As you know, my office lies at the bottom of the sea. I wear a suit to the office. It’s a wet suit. This time of year the water is quite cool. So what we do to keep warm is this: We have a diesel powered industrial water heater. This $20,000 piece of equipment sucks the water out of the sea. It heats it to a delightful temperature.

It then pumps it down to the diver through a garden hose, which is taped to the air hose. Now this sounds like a darn good plan, and I’ve used it several times with no complaints.

What I do, when I get to the bottom and start working, is take the hose and stuff it down the back of my wet suit. This floods my whole suit with warm water. It’s like working in a Jacuzzi.

Everything was going well until all of a sudden, my butt started to itch. So, of course, I scratched it. This only made things worse.? Within a few seconds my butt started to burn. I pulled the hose out from my back, but the damage was done. In agony I realized what had happened.

The hot water machine had sucked up a jellyfish and pumped it into my suit. Now, since I don’t have any hair on my back, the jellyfish couldn’t stick to it, however, the crack of my butt was not as fortunate.

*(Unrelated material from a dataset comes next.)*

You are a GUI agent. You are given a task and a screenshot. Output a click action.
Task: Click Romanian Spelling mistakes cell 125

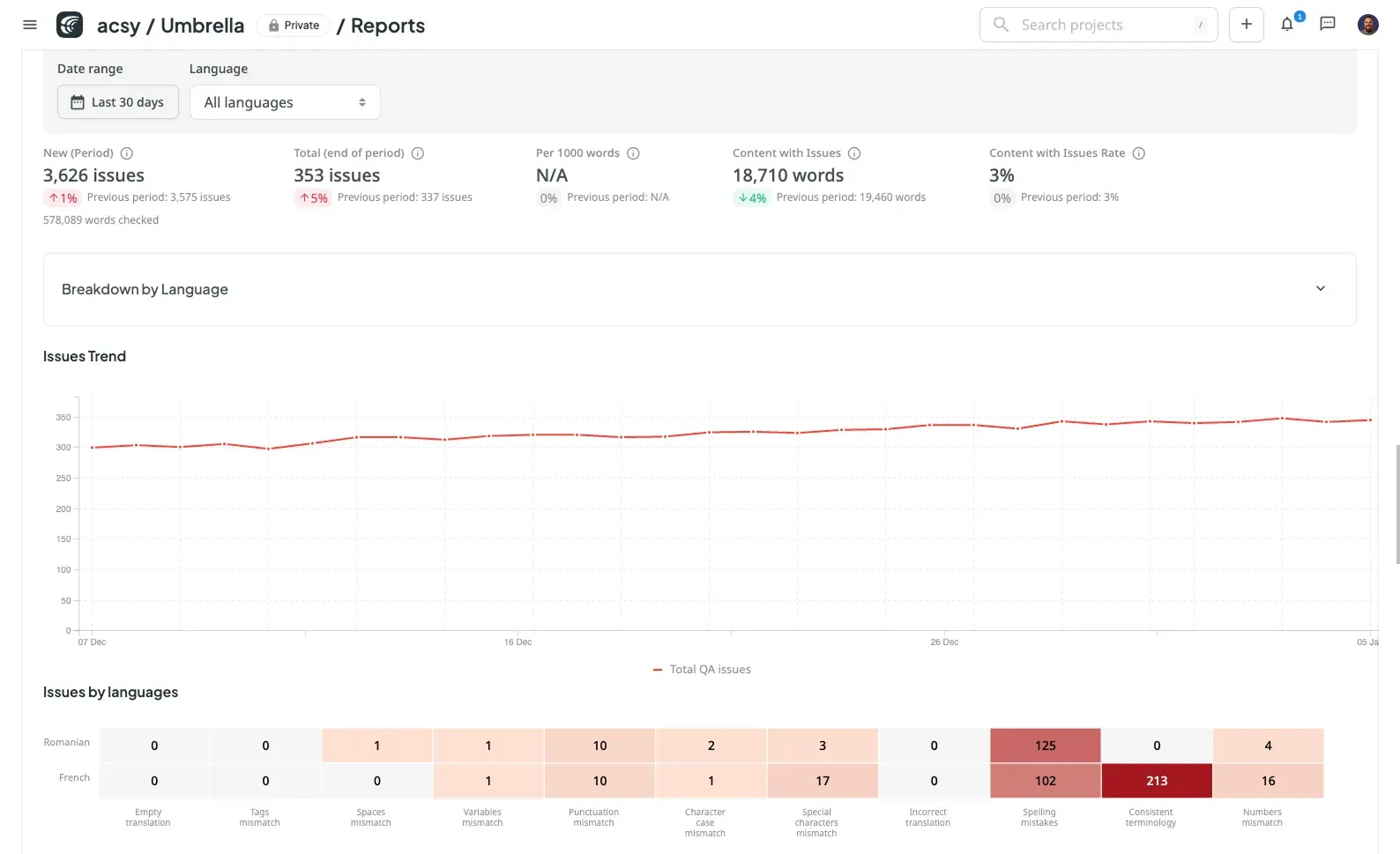[1045, 746]
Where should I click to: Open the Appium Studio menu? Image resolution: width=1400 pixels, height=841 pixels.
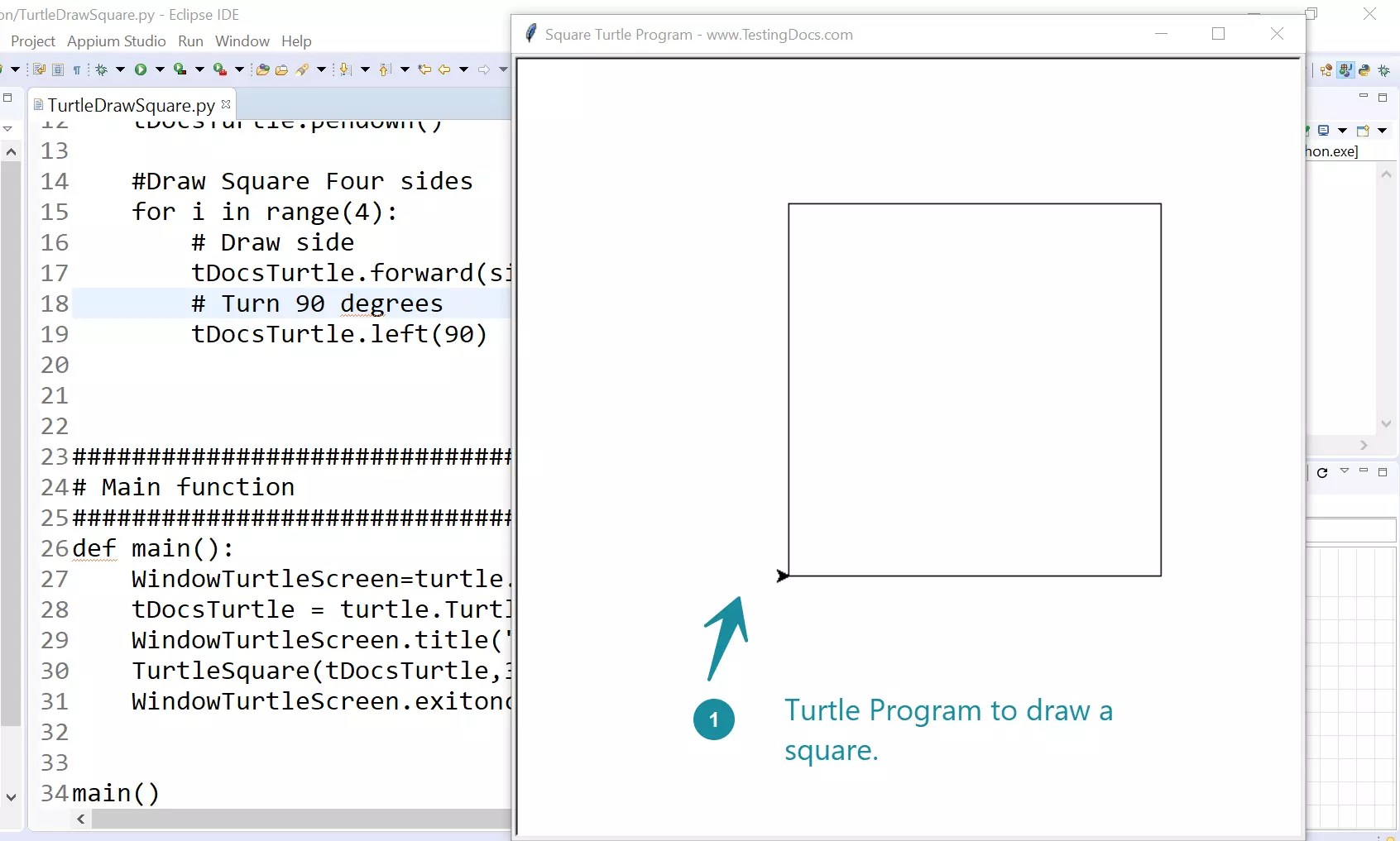116,41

When I scratched what I thought was an itch, I was actually grinding the jellyfish into the crack of my butt.

I informed the dive supervisor of my dilemma over the communicator. His instructions were unclear due to the fact that he, along with five other? ? divers, were all laughing hysterically.

Needless to say I aborted the dive. I was instructed to make three agonizing in-water decompression stops totaling thirty-five minutes before I could reach the surface to begin my chamber dry decompression. When I arrived at the surface, I was wearing nothing but my brass helmet.

As I climbed out of the water, the medic, with tears of laughter running down his face, handed me a tube of cream and told me to rub it on my butt as soon as I got in the chamber.

The cream put the fire out, but I couldn’t poop for two days because my butt was swollen shut.

So, next time you’re having a bad day at work, think about how much worse it would be if you had a jellyfish shoved up your butt.

Now repeat to yourself, “I love my job, I love my job, I love my job.”

Now whenever you have a bad day, ask yourself, is this a jellyfish bad day?

Such a Loving Husband

Loving husband Jeff was in trouble. He forgot his wedding anniversary and
his wife was really ticked off at him. She told him “Tomorrow morning, I
expect to find a gift in the driveway that goes from 0 to 200 in 6 seconds
flat, AND IT BETTER BE THERE.”

The next morning, Jeff got up really early before work. When his wife woke
up a couple of hours later, she looked out the window, and sure enough,
there was a small gift-wrapped box sitting in the middle of the driveway.

Confused, the wife put on her robe, ran out to the driveway, and took the
box into the house. She opened it, and found a brand new bathroom scale.

Jeff is not yet able to have visitors.